Хорошо или плохо, что нас привезли в Румынию, мы пока еще не знали. Известно было только одно: там, где мы находились недавно, над нами постоянно висела угроза расправы со стороны автоматчиков, эсэсовцев, гестапо, овчарок, опыты в «бане» или «шпитале», откуда мало кто возвращался живым. И в Слобозиевском лагере, и здесь, в Тимишоаре, мы были во власти фашистов, голода и холода.

С третьего яруса нар хорошо видны плавающие в табачном дыму и в испарениях серые силуэты людей. Видно и чем они заняты. «Хозяйственно» настроенные, предвидя неотразимые январские холода, штопают дыры на одежде, сучат нитки из прогнивших портянок. Нашлись даже мастера, которые искусно вытачивают иглы. Один из них, называющий себя капитаном, усердно мастерит из обрезков сухой акации мундштуки и портсигары. У окна перед кусочком зеркала крутится молодой лейтенант, пытаясь осколком стекла сбрить с бороды отросший пушок.

Совершенно невозмутимо поведение моего соседа по нарам — инженера–горняка Сухаревского. Он целыми днями на клочках от сигаретных коробок огрызком карандаша выводит какие–то формулы. А «вот человек с одутловатым, землисто–серым лицом. Сложив ноги калачиком, он сидит на втором ярусе, недалеко от входной двери. Перед ним на грязной тряпочке разложены кусок сухой, потрескавшейся мамалыги, моточек сученых ниток, две папиросы–самокрутки, несколько пуговиц военного образца и один конверт с надписью на румынском языке. «Вот попробуй улыбнись, когда грусть хватает за горло», — вспомнил я афоризм И. Д. Денисова.

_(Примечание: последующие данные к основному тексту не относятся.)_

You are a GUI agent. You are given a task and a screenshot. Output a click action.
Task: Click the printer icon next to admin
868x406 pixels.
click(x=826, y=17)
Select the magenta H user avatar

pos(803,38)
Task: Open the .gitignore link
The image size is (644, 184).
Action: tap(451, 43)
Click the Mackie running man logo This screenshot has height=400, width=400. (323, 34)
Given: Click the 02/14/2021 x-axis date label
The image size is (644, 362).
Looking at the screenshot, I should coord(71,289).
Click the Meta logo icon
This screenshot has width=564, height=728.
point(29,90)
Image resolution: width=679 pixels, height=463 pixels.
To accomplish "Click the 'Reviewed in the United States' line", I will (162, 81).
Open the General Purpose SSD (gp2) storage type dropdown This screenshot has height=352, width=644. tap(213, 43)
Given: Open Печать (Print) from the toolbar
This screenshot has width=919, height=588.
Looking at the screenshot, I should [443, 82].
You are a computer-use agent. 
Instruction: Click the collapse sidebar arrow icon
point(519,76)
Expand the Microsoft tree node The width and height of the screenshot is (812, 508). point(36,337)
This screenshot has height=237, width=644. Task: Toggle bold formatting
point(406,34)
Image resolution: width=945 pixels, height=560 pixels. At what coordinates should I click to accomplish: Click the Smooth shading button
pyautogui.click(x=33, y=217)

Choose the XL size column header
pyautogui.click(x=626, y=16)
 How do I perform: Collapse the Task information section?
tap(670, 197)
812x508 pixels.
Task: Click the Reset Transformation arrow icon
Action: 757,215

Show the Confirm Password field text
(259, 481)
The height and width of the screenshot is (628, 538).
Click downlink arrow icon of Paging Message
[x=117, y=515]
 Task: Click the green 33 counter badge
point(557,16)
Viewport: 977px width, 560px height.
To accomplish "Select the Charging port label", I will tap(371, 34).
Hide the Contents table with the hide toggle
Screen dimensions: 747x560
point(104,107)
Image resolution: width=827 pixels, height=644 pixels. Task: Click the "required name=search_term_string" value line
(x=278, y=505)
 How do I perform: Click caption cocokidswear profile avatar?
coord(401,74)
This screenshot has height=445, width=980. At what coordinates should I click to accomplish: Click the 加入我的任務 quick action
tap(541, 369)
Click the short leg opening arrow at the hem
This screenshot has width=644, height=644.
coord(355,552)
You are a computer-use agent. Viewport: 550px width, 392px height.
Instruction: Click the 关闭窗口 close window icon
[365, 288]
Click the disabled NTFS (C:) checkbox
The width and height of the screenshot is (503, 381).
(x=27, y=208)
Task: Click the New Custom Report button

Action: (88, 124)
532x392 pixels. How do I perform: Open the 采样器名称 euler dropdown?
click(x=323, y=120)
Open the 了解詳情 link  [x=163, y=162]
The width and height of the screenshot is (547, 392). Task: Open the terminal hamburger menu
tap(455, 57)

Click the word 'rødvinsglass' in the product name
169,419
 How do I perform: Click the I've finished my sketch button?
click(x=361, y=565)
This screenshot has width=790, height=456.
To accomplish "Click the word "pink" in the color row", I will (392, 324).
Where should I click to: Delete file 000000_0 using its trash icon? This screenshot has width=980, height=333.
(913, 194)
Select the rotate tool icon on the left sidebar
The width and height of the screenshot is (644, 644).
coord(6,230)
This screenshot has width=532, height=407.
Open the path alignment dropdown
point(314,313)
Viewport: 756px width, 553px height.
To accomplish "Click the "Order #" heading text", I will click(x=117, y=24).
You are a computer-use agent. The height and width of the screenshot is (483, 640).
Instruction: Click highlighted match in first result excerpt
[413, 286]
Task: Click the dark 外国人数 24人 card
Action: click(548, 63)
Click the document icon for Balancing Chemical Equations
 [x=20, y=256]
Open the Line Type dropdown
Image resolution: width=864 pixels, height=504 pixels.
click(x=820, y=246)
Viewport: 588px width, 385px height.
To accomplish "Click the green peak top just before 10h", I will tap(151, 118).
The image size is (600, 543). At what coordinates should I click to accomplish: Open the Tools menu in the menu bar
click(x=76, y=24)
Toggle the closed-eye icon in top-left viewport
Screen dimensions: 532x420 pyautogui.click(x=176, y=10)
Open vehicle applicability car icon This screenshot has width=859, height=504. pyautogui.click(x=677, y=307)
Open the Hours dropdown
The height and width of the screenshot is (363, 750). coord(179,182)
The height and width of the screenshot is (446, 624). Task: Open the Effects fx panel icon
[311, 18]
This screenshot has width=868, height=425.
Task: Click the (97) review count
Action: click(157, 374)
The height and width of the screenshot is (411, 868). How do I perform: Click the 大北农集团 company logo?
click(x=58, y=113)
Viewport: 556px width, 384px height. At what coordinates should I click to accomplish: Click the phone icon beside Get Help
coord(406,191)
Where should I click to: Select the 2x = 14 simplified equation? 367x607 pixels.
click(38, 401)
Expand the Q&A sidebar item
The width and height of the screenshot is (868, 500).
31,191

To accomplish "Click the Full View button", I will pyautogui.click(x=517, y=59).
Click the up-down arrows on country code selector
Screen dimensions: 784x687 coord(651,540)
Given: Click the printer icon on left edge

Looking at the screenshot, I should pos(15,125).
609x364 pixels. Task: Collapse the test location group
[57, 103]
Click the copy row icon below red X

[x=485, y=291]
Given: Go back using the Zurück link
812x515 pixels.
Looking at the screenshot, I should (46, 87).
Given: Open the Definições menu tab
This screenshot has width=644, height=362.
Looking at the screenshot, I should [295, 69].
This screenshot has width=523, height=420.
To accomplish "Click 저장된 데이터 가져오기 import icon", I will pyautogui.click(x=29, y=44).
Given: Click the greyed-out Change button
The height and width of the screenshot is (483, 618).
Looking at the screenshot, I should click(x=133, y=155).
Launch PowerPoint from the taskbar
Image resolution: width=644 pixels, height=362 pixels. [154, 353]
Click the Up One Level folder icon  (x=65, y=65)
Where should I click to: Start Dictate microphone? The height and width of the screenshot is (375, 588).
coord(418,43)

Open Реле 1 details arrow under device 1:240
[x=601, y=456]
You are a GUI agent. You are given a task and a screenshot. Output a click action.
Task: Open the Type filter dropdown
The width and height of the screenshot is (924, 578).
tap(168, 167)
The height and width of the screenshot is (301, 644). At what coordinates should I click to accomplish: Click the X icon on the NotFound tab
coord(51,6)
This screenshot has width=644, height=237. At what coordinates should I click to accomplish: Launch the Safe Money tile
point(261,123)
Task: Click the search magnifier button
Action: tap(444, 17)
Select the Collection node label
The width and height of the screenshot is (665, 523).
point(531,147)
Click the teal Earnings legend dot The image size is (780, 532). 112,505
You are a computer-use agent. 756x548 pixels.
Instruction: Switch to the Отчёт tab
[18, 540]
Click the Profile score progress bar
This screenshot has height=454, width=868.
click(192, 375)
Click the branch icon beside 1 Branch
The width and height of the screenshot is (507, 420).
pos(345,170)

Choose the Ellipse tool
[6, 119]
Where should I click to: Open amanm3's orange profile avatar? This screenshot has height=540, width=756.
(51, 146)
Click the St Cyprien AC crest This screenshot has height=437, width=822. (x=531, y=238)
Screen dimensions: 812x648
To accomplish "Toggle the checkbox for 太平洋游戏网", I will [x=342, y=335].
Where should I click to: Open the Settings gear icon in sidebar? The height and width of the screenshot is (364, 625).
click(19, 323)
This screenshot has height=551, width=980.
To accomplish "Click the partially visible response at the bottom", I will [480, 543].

— Алеша, — услышал я вдруг свое имя.

Из–за нар показались худые, коричневые руки, а затем голова Никиты Алексеевича Шевченко, моего соседа. Он с трудом взобрался на нары и присел рядом.

— Что случилось? В чем дело? — спросил я, предполагая, что с ним что–то произошло, так как руки его дрожали, покрасневшие глаза слезились, страдальчески исказилось заросшее неровными клочьями бороды лицо.

— Да нет, Леня, я просто устал, — ответил он слабым голосом. Но я продолжал испытующе смотреть на него. Не выдержав моего взгляда, он ободряюще улыбнулся. — Я сейчас видел комиссию. Они мне сказали, что ты внесен в список «доходяг»… Будешь три раза в неделю получать по полтораста граммов лошадиной крови.